This experiment compares the speed of microSD cards: Sandisk Extreme 256GB vs. Sandisk Extreme 32GB. Sandisk Ultra 32GB is included as baseline. All cards are rated as Class 10. According to Sandisk website, Extreme-branded microSD cards have up to 160MB/s read speed and up to 90 MB/s write speed. Both Sandisk Extreme cards are UHS-I U3 enabled, but only the 256GB model is rated with V30 and A2 symbols. Theoretically, A2 speed rating means that a memory card should perform better to run applications in mobile device because it is capable to perform 4000 IOPS (input-output access per second) random read and 2000 IOPS random write. V30 rating means the card can sustain at least 30MB/s continuous video recording. Let’s see if those new ratings are actually reflected in simple file copy operations.

For this test, I use a Mac mini with built-in USB 3.0 ports. The memory cards are accessed through a USB 3.0 memory card reader (Transcend RDF5). I prepared three sets of data to be written to, and read from the micro SD cards:

  • Data A is 1 large file. The size is 4.25 GB.
  • Data B is a set of 12 medium files. The total size is 5.81 GB.
  • Data C is a set of 45,976 small files. The total size is 5.47 GB.

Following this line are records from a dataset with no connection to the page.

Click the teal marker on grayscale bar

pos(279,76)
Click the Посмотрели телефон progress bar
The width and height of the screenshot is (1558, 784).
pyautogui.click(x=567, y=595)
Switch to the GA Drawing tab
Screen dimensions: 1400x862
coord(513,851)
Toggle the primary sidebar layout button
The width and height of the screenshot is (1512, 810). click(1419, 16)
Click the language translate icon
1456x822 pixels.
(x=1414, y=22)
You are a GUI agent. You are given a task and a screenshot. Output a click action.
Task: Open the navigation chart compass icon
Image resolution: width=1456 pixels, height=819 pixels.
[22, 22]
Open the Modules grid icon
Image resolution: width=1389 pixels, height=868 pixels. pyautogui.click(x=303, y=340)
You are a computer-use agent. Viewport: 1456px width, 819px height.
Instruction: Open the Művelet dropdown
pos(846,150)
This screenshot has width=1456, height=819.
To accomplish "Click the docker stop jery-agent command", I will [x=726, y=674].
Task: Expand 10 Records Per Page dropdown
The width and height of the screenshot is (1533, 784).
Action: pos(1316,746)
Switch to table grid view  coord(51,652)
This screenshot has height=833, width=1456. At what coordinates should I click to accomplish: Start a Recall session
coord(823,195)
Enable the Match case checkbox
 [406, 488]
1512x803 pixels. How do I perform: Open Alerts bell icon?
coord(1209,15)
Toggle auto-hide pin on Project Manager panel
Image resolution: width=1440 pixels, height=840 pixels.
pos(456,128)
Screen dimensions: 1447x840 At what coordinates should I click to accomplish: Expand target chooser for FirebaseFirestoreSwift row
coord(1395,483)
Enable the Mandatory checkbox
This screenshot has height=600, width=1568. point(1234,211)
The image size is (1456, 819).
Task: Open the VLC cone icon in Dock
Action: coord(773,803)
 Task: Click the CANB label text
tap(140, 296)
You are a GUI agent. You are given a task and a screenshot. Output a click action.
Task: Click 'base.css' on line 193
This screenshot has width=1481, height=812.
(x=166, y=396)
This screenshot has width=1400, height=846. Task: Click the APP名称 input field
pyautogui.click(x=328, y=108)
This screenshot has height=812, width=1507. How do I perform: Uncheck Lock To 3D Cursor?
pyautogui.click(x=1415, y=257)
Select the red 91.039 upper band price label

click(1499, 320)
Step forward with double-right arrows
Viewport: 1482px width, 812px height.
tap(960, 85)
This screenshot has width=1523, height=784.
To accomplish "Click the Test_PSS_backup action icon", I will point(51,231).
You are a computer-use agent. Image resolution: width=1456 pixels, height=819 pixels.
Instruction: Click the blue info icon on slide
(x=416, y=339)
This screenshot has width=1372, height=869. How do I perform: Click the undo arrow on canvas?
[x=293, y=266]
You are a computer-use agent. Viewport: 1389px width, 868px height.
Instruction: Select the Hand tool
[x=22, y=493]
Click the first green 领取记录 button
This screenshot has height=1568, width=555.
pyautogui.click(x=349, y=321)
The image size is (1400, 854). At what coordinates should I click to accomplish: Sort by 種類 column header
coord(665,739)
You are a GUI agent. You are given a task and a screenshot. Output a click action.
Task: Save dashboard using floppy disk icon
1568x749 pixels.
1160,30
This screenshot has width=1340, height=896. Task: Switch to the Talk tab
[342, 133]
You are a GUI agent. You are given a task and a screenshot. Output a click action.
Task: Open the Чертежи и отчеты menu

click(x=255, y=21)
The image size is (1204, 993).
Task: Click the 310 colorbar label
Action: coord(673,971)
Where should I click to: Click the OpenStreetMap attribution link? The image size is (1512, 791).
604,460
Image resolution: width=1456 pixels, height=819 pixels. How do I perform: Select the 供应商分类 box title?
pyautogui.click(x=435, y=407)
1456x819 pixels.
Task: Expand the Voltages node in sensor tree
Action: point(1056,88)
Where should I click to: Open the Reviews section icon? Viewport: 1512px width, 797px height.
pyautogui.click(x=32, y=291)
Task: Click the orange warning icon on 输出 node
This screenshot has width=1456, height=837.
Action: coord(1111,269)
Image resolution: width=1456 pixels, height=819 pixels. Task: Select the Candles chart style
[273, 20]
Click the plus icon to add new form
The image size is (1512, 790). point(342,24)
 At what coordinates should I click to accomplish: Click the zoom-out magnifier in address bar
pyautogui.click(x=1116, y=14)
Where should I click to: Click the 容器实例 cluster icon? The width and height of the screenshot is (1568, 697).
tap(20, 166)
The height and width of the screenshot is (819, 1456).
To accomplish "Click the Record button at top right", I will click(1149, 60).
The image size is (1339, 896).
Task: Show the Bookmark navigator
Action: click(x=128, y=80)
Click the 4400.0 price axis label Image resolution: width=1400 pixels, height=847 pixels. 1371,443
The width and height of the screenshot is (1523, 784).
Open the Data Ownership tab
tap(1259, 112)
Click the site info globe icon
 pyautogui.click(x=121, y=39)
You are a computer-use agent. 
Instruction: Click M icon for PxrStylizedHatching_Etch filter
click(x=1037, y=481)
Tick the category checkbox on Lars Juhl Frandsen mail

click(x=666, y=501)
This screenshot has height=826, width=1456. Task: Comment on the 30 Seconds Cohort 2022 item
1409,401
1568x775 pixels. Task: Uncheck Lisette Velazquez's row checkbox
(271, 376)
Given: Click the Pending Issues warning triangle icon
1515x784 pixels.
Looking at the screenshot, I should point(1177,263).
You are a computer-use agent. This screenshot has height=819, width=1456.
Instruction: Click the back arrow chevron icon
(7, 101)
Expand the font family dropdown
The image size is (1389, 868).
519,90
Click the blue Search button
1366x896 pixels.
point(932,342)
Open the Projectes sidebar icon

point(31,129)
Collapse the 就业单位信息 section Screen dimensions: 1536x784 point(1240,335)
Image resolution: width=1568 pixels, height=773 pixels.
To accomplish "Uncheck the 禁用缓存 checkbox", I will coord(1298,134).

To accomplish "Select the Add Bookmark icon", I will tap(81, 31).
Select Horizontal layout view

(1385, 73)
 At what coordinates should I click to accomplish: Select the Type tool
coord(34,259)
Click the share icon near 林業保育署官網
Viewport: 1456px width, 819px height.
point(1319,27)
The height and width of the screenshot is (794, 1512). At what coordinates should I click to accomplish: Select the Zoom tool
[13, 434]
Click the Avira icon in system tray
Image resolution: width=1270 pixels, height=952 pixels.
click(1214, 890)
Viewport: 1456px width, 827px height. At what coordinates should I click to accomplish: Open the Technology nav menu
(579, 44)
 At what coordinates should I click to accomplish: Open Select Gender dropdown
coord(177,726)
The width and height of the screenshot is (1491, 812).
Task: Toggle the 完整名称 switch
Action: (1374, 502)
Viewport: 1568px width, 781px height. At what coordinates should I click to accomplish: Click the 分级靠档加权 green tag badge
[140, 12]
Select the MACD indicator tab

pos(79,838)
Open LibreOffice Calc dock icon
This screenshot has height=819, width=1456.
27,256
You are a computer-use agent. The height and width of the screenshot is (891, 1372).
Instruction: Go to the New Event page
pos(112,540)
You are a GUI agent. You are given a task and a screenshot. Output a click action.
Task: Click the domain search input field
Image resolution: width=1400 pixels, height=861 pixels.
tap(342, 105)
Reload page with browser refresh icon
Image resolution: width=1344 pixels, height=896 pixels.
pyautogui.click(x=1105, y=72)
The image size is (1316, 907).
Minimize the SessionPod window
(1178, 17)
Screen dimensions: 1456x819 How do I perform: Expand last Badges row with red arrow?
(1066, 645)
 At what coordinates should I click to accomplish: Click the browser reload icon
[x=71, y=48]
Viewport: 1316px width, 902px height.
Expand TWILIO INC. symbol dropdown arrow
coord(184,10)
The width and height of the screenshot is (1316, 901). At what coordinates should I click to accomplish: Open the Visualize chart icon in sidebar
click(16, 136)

Testing process is simple. First I formatted each memory card using ExFAT so at the beginning of the test, they are empty. The formatting uses standard ExFAT from Windows with all default settings. To measure WRITE speed, I copied each set of data into each memory card and timed the process. To measure READ speed, I copied back those sets of data back into my computer and timed the process. To perform the file transfers, I use a tool named ChronoSync 4.9.10. This is a backup app for Mac, but I have good experience using it as file copier because it performs generally faster than using the standard Finder.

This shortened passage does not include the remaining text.